[darcs-users] darcs patch: Add GChart graphs to reports

Wed May 5 00:14:34 UTC 2010

On 05/04/2010 05:38 PM, Eric Kow wrote:
> Unfortunately, my review isn't going to be particularly helpful as
> it's (a) subjective Eric style, which may be meaningless and (b)
> consists of saying "huh?" followed by the realisation that the "huh"
> bits are code I wrote.

Yeah, that's probably the biggest problem I had in writing this was 
figuring out for myself what exactly Report.hs was doing. (Plus still 
having to google/grep my way around most Haskell command names.)

> Add GChart graphs to reports
> ----------------------------
>> +-- A Formatter with Double output instead of String
>> +type Selector = TimeUnit ->  Maybe MemTimeOutput ->  Double
>
> I'm a bit skeptical about type synonyms like this that don't get used
> very often.
>
> It's sort of a delicate balance, and I never know which way ultimately
> leads to more readability, but it does sometimes happen that actually
> the long expanded version is more transparent.  I wish I could figure
> out when :-/
>
> Heh, of course, you were just following the type synonym I wrote
> but just be warned that maybe I was making a mistake :-)

At one revision of the module I expected the Selectors here to be 
exported (before settling on the simple, but ugly Bool "flag" instead). 
The point was to mimic the Formatters of Report/Definition, but the 
issue I encountered was that it makes even less sense in Graph, because 
the unit name winds up in an entirely different place (the graph title) 
than the selected/formatted values.

>> +selectMemory :: Selector
>> +selectMemory _ (Just mt) = fromRational (mtMemMean mt) / (1024 * 1024)
>> +selectMemory _ _ = 0.0
>> +
>> +selectTime :: Selector
>> +selectTime Milliseconds (Just mt) = mtTimeMean mt * 1000
>> +selectTime MinutesAndSeconds (Just mt) = mtTimeMean mt
>> +selectTime _ _ = 0.0
>
> What do the Nothing cases correspond to?

MissingCell in Report (formatted to "--")... while there is a "missing" 
value in some GChart encodings, hs-gchart doesn't seem to support them, 
and even if it did, for a bar graph 0 is a adequate substitute.

>> +graph :: Bool -- ^ Select for Time, else Memory
>> +  ->  [(Test a, Maybe MemTimeOutput)] ->  [(String, String)]
>> +graph timeresults results = map graphs coreNames
>> + where
>> +  graphs cname = (cname, mkGraphs cname)
>> +  coreNames = nub [ trCoreName r | (Test _ r _, _)<- results ]
>> +  mkGraphs cname = graphRepo timeresults cname results
>
> One graph set per repo (eg. tabular).
>
> I think mkGraphs is a little superfluous and
>
>    graphs cname = (cname, graphRepo timeresults cname)
>
> would be lighter

I nearly did that, but this was another case of simply duplicating Report.

>> +graphRepo :: Bool -- ^ Select for Time, else Memory
>> +  ->  String -- ^ Repo name
>> +  ->  [(Test a, Maybe MemTimeOutput)] ->  String
>
> Maybe this should return [String] and avoid not use graphDirective.
> Just focus on generating the graph itself...

I considered that, but wasn't sure if there was a specific use case yet 
for non-reST output.

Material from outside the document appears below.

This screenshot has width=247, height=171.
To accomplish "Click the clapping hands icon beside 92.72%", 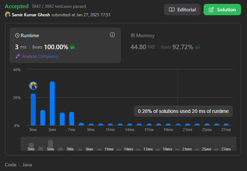I will tap(198, 47).
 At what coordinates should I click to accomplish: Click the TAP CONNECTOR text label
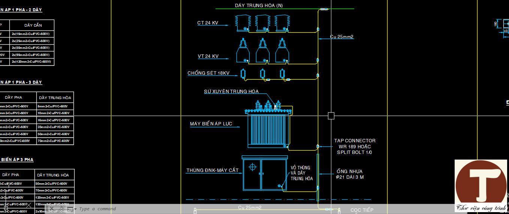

Similarly, rather than getGraphUrl, the hs-graph 
graph objects could be passed higher and functions applied to produce 
PNGs directly, for example.

>> +  -- the results which correspond to the repo in question (or a variant thereof)
>> +  interesting = [ test | test@(Test _ r _, _)<- results, trCoreName r == repo ]
>> +  columns = nub [ (b, trName tr) | (Test _ tr b, _)<- interesting ]
>> +  rownames = map description . filter hasBenchmark $ benchmarks
>> +  hasBenchmark b = any (\ (Test tb _ _, _) ->  description tb == description b) interesting
>
> Huh? [This is an expression of sheepishness... I know this comes
> straight from Report.hs, but looks like a bit of write-only code
> on my part.  Sorry!]

Yeah, I tried unsuccessfully to write a prettier version of this 
(attempting a groupBy, among other things), but instead resorted to 
Report code. Certainly this is a clear place to refactor both 
Report/Graph in sync.

Basically, the data structure here isn't very useful for how we're 
reporting/graphing it. We have a loose "bag" of tests and maybe their 
results: [(Test a, Maybe MemTimeOutput)]. (It is an ordered list, but 
for the intents and purposes of Report/Graph the order isn't useful: its 
the test order.)

``interesting`` is in order to (ad hoc) partition the results by tested 
repository. (Probably should just do a real ``partition`` in 
graph/tabulate and save graphRepo/tabulateRepo the trouble...)

``columns`` is in order to get all of the distinct (binary, repo 
variant) pairs.

``rownames`` is in order to get all of the distinct benchmark names.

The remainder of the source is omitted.